**WHAT YOU HAVE TO DO:** Where the listing below has a line with "Close the Console tab", write out exactly that line and every line after it, stopping after the line with "You are a computer-use agent. Image".

──────

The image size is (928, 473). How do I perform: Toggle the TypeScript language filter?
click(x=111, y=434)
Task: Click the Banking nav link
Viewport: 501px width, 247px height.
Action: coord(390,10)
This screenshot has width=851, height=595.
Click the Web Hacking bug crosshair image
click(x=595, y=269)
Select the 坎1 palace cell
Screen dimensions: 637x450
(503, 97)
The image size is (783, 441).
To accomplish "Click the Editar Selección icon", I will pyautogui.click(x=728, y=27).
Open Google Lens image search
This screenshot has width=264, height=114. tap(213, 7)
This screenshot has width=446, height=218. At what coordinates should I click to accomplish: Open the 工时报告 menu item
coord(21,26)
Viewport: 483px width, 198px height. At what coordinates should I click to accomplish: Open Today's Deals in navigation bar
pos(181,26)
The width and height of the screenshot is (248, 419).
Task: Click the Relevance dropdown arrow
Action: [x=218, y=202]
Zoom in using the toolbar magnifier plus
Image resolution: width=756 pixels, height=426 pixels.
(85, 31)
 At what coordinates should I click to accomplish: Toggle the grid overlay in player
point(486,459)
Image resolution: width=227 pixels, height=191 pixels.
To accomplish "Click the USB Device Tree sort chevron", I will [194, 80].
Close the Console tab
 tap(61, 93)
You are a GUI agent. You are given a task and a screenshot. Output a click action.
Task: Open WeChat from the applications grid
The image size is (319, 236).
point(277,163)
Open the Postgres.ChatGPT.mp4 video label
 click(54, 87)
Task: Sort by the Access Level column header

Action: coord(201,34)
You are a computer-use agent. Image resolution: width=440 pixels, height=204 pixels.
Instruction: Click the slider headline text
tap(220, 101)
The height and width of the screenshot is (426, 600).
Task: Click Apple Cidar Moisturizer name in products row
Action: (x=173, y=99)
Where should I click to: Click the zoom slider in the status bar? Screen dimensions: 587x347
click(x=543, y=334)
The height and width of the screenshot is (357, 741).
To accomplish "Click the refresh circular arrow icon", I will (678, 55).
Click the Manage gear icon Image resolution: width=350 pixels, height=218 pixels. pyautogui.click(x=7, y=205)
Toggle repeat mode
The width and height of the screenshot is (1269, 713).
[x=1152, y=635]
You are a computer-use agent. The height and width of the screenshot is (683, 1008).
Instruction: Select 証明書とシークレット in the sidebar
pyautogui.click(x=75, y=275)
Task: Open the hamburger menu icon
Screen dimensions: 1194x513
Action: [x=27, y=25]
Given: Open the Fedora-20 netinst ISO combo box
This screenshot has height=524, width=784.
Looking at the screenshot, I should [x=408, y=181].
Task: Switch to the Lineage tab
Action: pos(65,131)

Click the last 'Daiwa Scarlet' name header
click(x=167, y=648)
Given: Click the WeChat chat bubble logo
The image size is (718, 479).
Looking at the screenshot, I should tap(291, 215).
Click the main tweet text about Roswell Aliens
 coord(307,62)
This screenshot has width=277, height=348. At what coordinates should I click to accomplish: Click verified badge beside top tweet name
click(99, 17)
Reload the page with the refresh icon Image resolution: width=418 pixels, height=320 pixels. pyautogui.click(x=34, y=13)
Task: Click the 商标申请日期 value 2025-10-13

──────

**EXERCISE SOLUTION:**
Close the Console tab
 tap(61, 93)
You are a GUI agent. You are given a task and a screenshot. Output a click action.
Task: Open WeChat from the applications grid
The image size is (319, 236).
point(277,163)
Open the Postgres.ChatGPT.mp4 video label
 click(54, 87)
Task: Sort by the Access Level column header

Action: coord(201,34)
You are a computer-use agent. Image resolution: width=440 pixels, height=204 pixels.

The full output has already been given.